The Kiwis were struggling at 71-3, but Scott Styris smashed three sixes in an unbeaten 87, sharing 77 with Jacob Oram as 61 came from the final five overs.
Chasing 267, England started well with an opening stand of 53 in 11 overs.
But Pietersen made just six and Daniel Vettori seized control with 3-32, only Owais Shah with 69 contributing.
The series that has witnessed switch hitting sixes, umpires abandoning play with only six balls left to bowl to get a result, run-outs after mid-pitch collisions and suspensions for slow over-rates could not produce one final act of drama.
Pietersen and the England hierarchy will be left wondering both how New Zealand were able to post such a competitive total and why their own innings petered out so rapidly.
The day had begun well for the new skipper, however, winning the toss and having control over the majority of New Zealand's batsmen.

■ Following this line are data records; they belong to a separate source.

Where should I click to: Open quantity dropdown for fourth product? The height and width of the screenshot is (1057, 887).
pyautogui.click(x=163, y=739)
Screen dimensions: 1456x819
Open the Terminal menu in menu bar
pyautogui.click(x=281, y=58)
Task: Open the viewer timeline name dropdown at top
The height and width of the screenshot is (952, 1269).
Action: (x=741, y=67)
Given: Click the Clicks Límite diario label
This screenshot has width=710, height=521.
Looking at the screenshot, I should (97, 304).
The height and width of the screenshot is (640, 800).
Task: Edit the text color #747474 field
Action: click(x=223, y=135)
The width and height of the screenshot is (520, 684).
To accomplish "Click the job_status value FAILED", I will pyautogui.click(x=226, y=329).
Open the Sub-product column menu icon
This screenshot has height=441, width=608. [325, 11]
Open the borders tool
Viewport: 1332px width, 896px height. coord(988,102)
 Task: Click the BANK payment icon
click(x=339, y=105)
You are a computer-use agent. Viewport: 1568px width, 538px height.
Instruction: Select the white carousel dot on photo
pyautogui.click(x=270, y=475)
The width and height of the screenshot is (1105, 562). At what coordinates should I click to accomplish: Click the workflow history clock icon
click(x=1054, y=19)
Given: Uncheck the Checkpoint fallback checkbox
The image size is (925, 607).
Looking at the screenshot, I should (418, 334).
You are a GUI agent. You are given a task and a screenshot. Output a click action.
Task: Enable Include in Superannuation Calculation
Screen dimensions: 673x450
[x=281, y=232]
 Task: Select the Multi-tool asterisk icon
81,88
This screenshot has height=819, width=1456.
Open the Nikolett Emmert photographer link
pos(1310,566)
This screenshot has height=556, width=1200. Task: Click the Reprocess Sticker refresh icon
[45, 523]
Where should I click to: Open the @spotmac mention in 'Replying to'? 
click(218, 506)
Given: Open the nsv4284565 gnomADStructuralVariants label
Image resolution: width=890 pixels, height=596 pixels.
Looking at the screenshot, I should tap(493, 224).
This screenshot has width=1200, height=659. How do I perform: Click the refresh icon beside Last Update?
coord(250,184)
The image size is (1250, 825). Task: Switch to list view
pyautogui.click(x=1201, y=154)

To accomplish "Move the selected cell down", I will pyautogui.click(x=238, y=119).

There was a distinct absence of swing, but Ryan Sidebottom and James Anderson bowled accurately to keep boundaries at bay for the first nine overs.
It should have been rewarded with the wicket of Jamie How, who spooned a pull shot straight up in the air, but wicketkeeper Tim Ambrose, having got into good position, spilled the chance, to widespread groans from spectators and teammates alike.
The introduction of Stuart Broad for the 10th over had an instant impact.
His first ball was sliced for the first four, soon followed by a six that Anderson pushed over the mid-wicket rope, but his fifth delivery was driven to backward point where a relieved Ravi Bopara held on to a sharp catch.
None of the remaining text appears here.